"Há qualquer coisa de rude no puritanismo de modo geral. E há algo de puritano na falta de sutileza, especialmente quando esta é entendida como complexidade de gestos, sentimentos e ritmos do corpo. Um gesto sem sutileza tem dificuldade de sugerir. Se chega a fazê-lo tem pudores em se ofertar como enigma. (...)
Pois a sutileza inclui zonas de sombra, e estas não significam caos nem, necessariamente, silêncio. O gesto sutil é em geral potente justamente porque sua força não se explicita de uma só vez, como se se tratasse do último ou do melhor gesto. A sutileza não se concilia bem com tais romantismos fatalistas, nem com a necessidade de aproximar o começo do fim. Ela também não se adapta ao fascínio pelas palavras (ou pelos gestos), que se impõem como definitivos. De fato, a sutileza não é um fast food. O que não impede de existir quando se come um hamburguer ou quando se trabalha na cozinha de um fast food ou na limpeza de suas latrinas. É apenas na aparência que a sutileza é frágil ou cliente exclusiva dos restaurantes de luxo. Gestos sutis são delicados e fortes, por isso eles se parecem com formigas avermelhadas que andam por toda a parte, como baratas ancestrais, uma sempre seguida da outra. Seres que parecem inúteis nesse mundo de tantas usuras.

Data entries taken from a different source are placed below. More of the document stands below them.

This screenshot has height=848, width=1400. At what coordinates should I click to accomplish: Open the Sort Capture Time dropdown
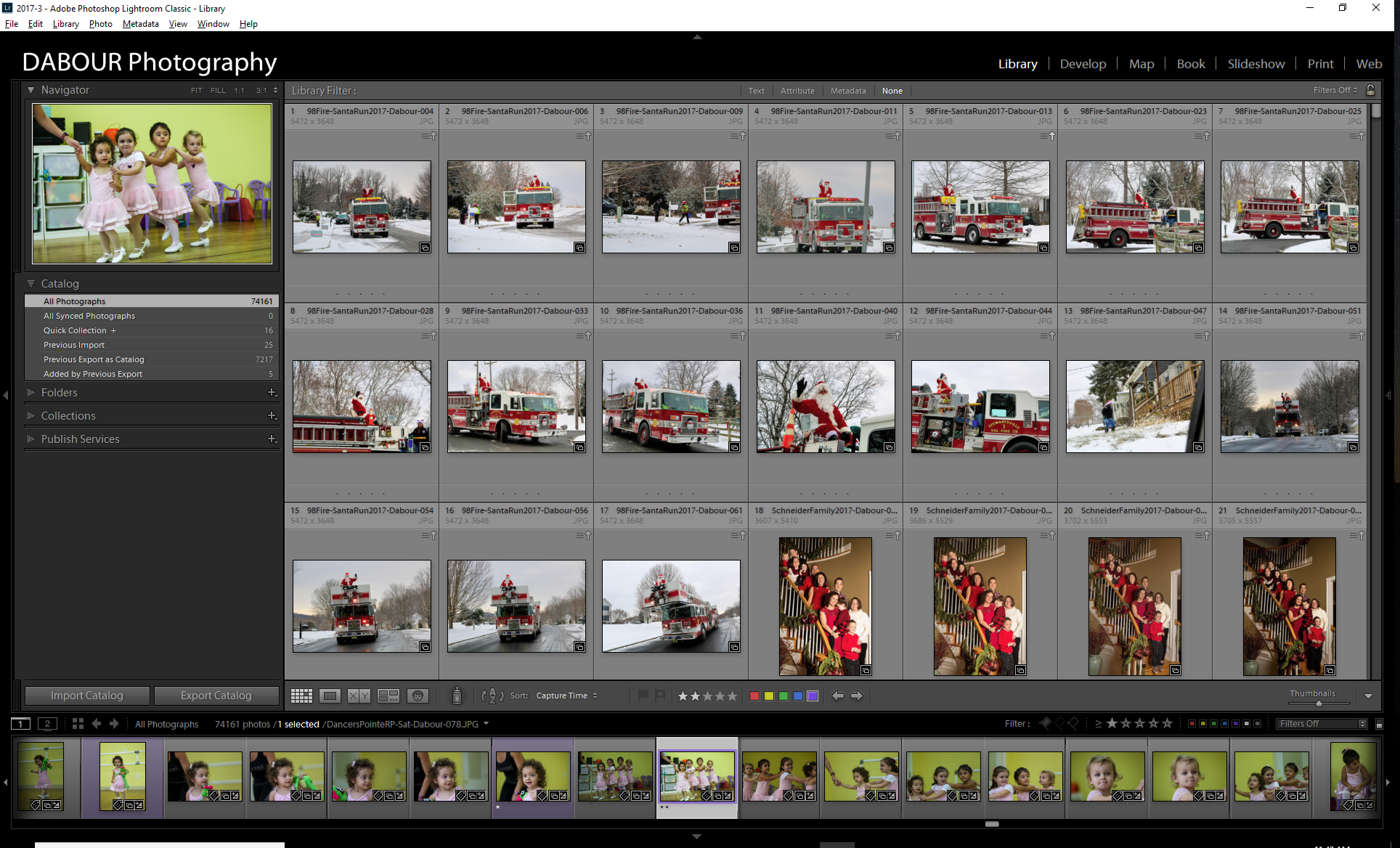point(566,696)
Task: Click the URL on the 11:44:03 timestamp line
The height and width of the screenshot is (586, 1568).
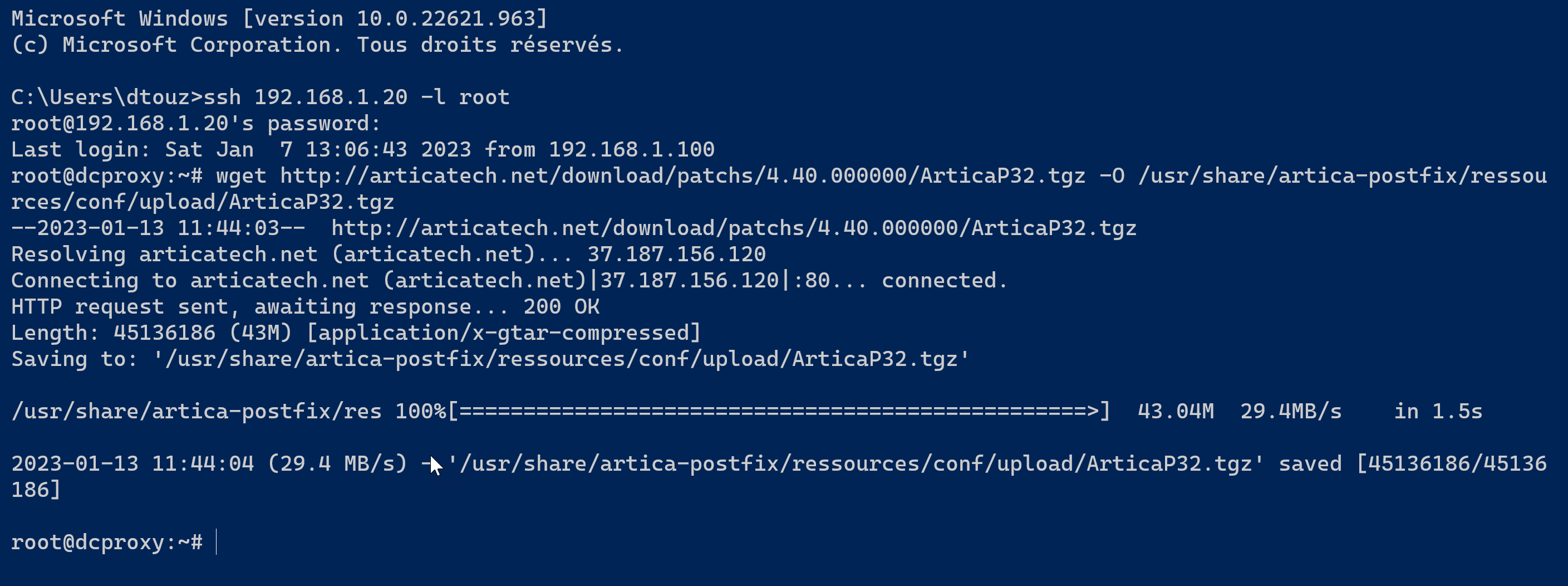Action: (x=734, y=228)
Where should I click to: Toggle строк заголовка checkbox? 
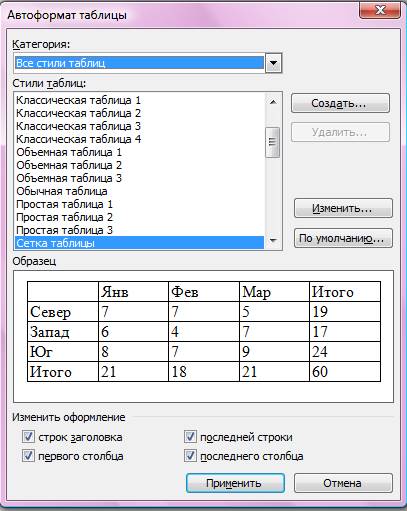coord(28,436)
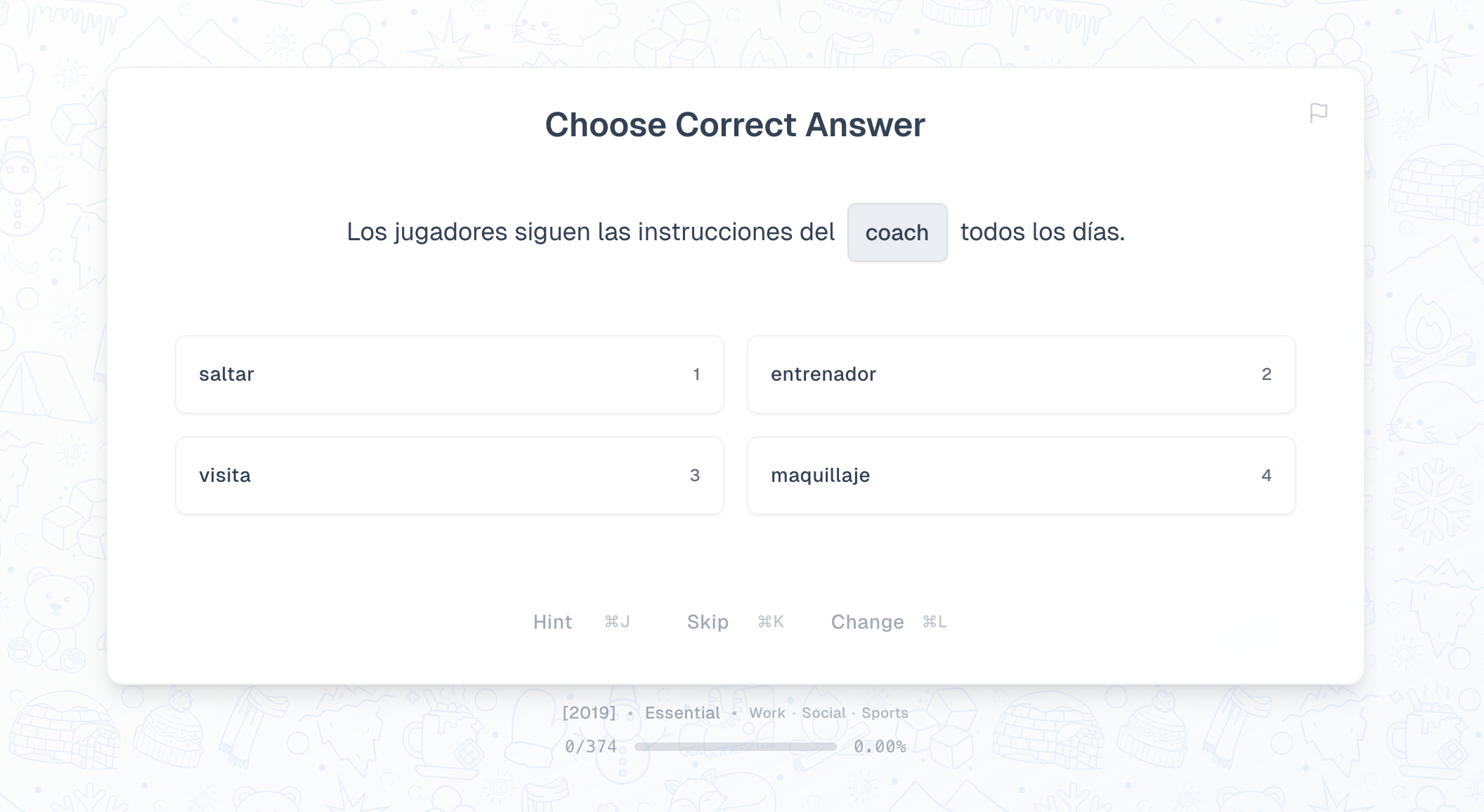Click Hint to get a clue
The height and width of the screenshot is (812, 1484).
point(552,622)
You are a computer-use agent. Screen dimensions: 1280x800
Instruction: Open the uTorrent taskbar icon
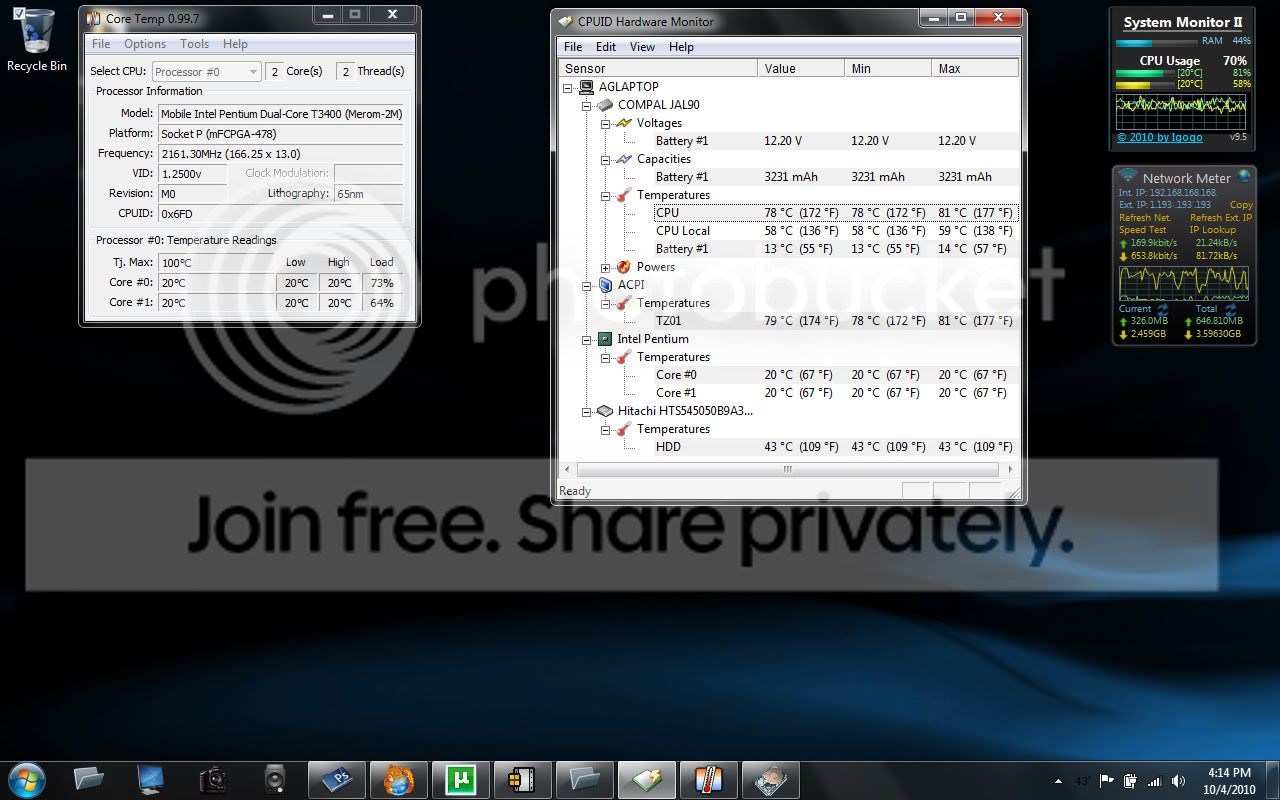point(460,779)
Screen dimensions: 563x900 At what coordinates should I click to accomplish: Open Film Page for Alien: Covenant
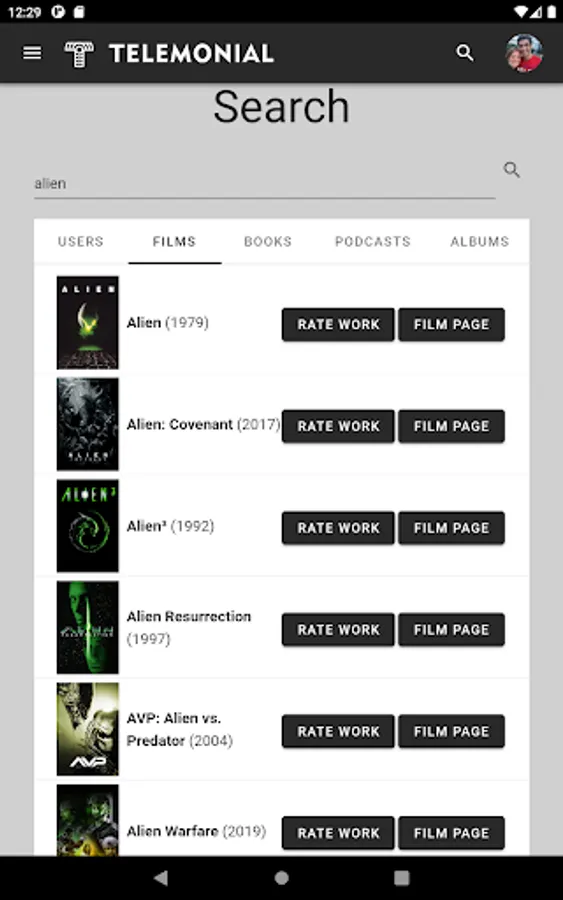(452, 426)
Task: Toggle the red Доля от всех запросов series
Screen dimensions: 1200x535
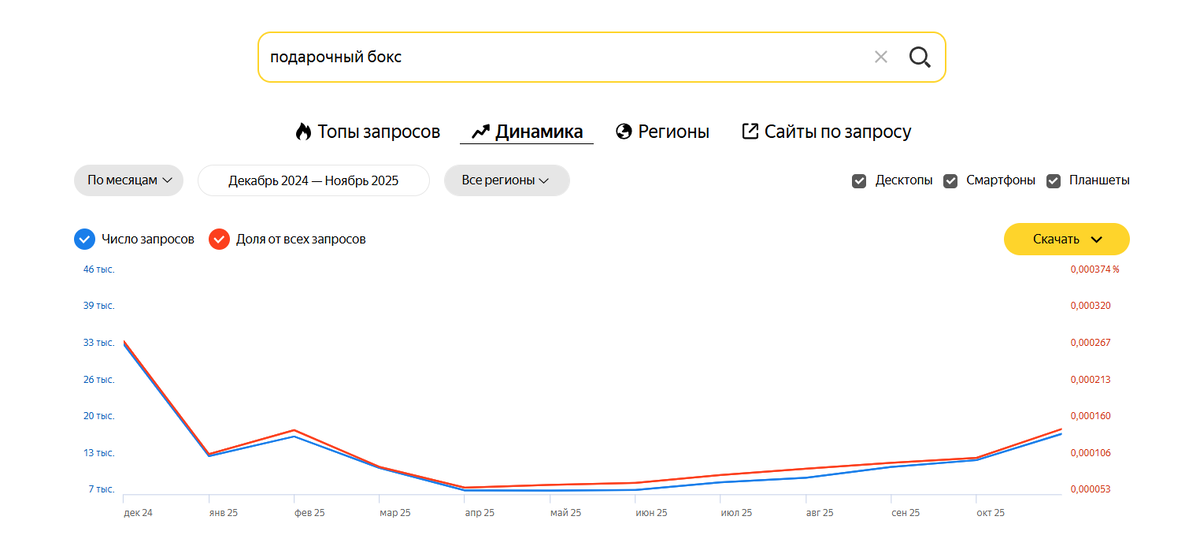Action: pyautogui.click(x=219, y=239)
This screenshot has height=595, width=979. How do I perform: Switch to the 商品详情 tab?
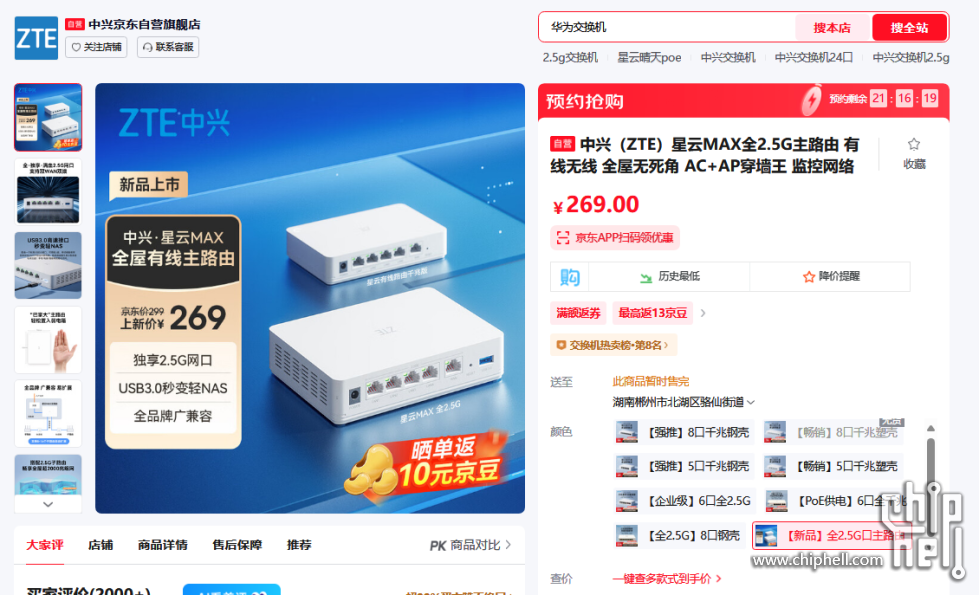(162, 545)
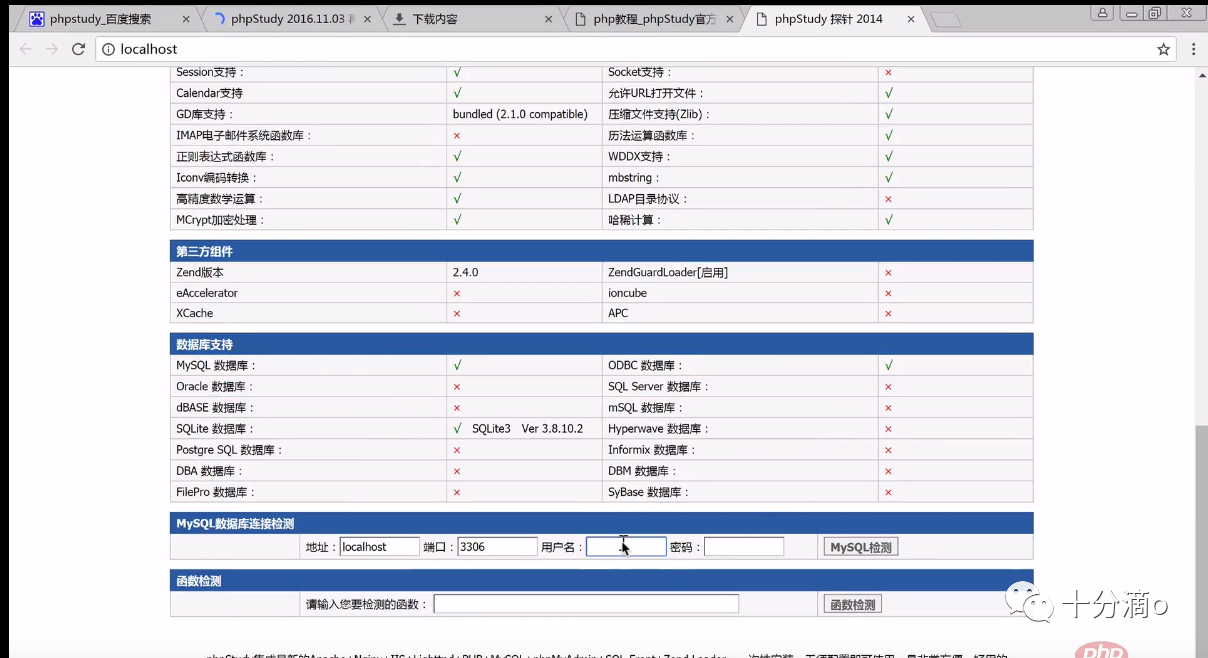This screenshot has width=1208, height=658.
Task: Click the Chrome user profile icon
Action: [1103, 13]
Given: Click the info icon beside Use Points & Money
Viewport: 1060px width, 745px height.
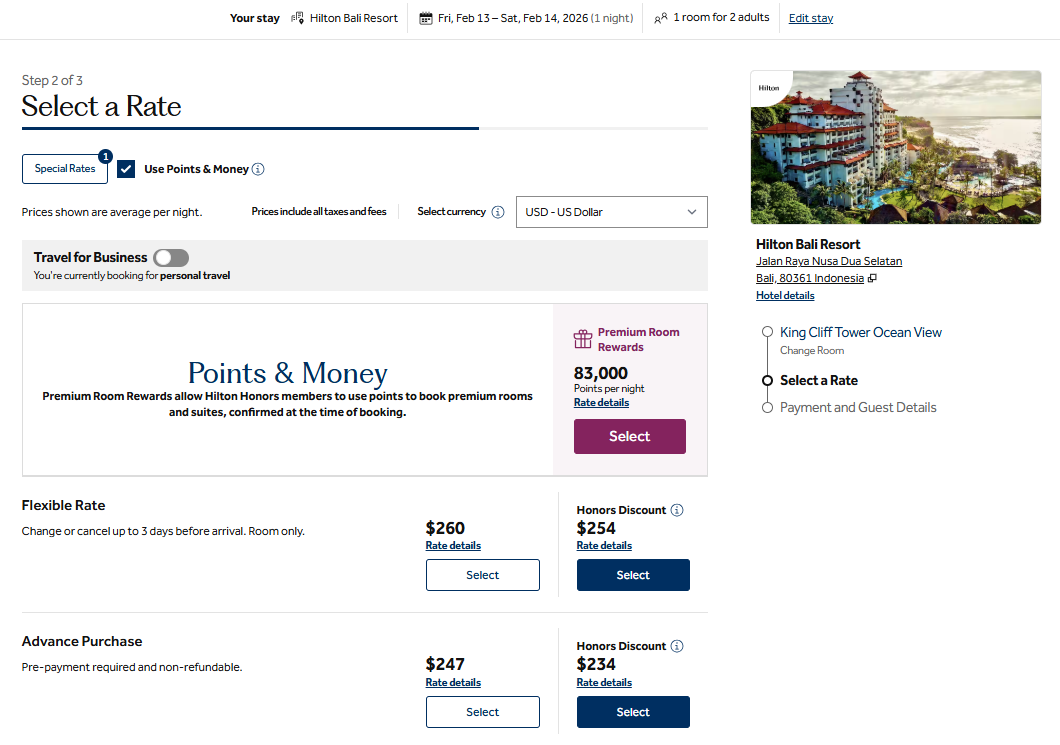Looking at the screenshot, I should click(258, 169).
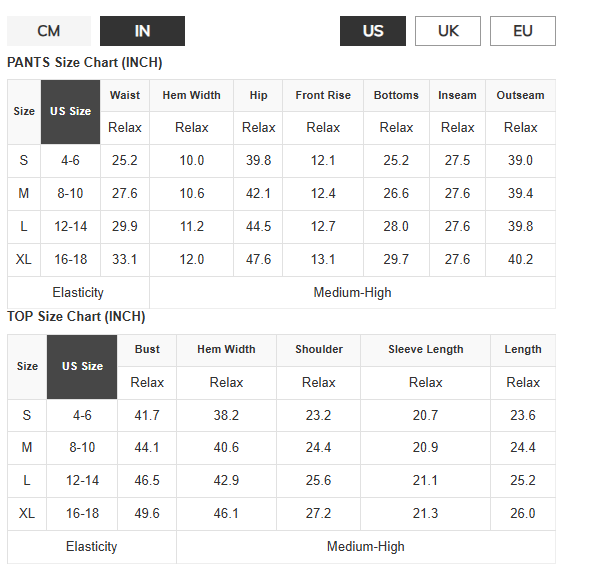Select the Sleeve Length column header

[425, 349]
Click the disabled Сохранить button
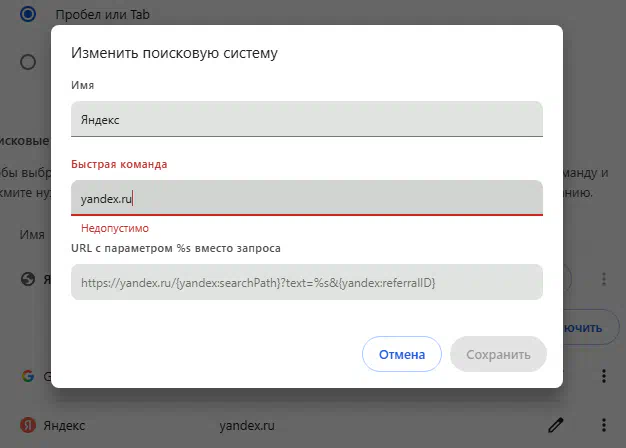 tap(498, 354)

(...) É que a sutileza, assim como a delicadeza, é fértil; elas sempre gestam outras falas e atos. São portanto coletivas e indicam passagens, criam envelopes, epidermes capazes de amaciar certos contatos e iniciar o corpo para a vida junto a muitos outros. A delicadeza constituinte do gesto sutil é iniciadora."
(Denise Bernuzzi de Sant'Anna, publicado em "Corpos de passagem", Ed. Estação Liberdade, 2001)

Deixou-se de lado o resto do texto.